HMRC are working on the basis that employers are free to change the position and can do so if they wish. HMRC will seek evidence of the existence of transfer pricing or recharging adjustments but if these are absent will not give credit for any US tax paid. HMRC intend to write to the US authorities clarifying our position in the near future.

During previous meetings, external representatives had expressed views that the HMRC guidance on economic employer issues was inconsistent. HMRC accepted that further clarity was required but did not feel that the guidance needed to be re-written. However, it did need to be applied correctly and where there appeared to be inconsistency or problems experienced in this area, these could be reported to Ed Stuart for his intervention.

Interpreting EP Appendix 5

HMRC confirmed, for the avoidance of doubt, that the presence of tax equalisation arrangements were not a bar to the use of EP Appendix 5 where all other factors were in place. The arrangements within EP Appendix 5 were intended to address cash flow difficulties where payroll withholding was required in two States on the same earnings. Where such double withholding took place and tax equalisation applied, the employer was suffering the cash flow consequences. EP Appendix 5 could be used in these circumstances to alleviate the position.

Migrants Advisory Counsel – proposed ICT restrictions

The external co-chairman expressed his concern at proposals of the Migration Advisory Council which may result in a very significant restriction of ICT work permits for workers posted to the UK from outside the EU. After a brief discussion it was decided that this was not really an issue for the Forum to comment on. There were separate channels through which feedback in respect of these proposals had been invited and any of the representative bodies were free to do so.

Extra Statutory Concessions – consultation document

HMRC referred to Q and A 13.6 and pointed out that the consultancy document had recently been issued via the HMRC website.

See Extra-statutory Concessions for more details.

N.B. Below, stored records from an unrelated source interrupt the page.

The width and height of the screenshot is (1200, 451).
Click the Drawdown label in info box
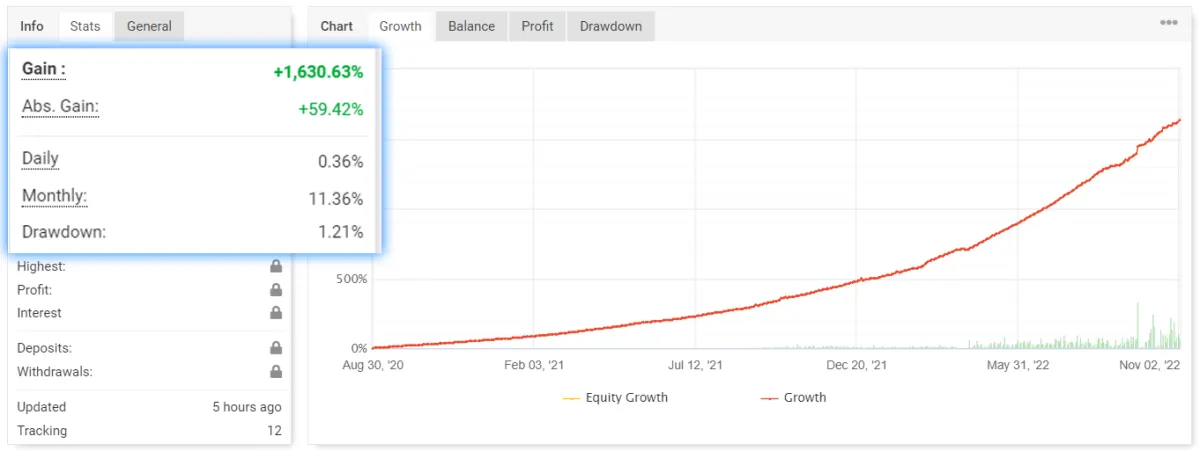tap(64, 232)
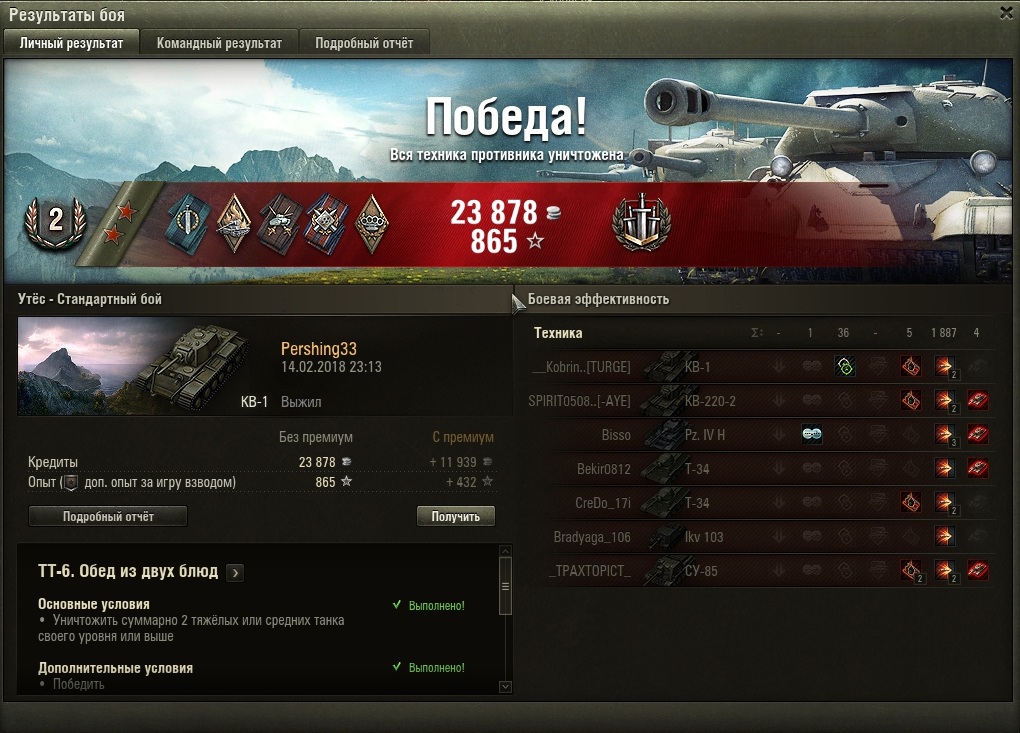This screenshot has width=1020, height=733.
Task: Click the critical hit icon for _TPAXTOPICT_
Action: 911,570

These notes, read in isolation, cannot be relied upon to give a true view of the HMRC position on any issue. This is because:

  • position change when new cases and legislation are announced
  • the position discussed is on a particular point and not on every aspect of the topic
  • the notes have to be read in conjunction with the other HMRC guidance manuals available on the Web

Nor should the notes be read as acceptance by external delegates of positions outlined by HMRC, unless expressly indicated.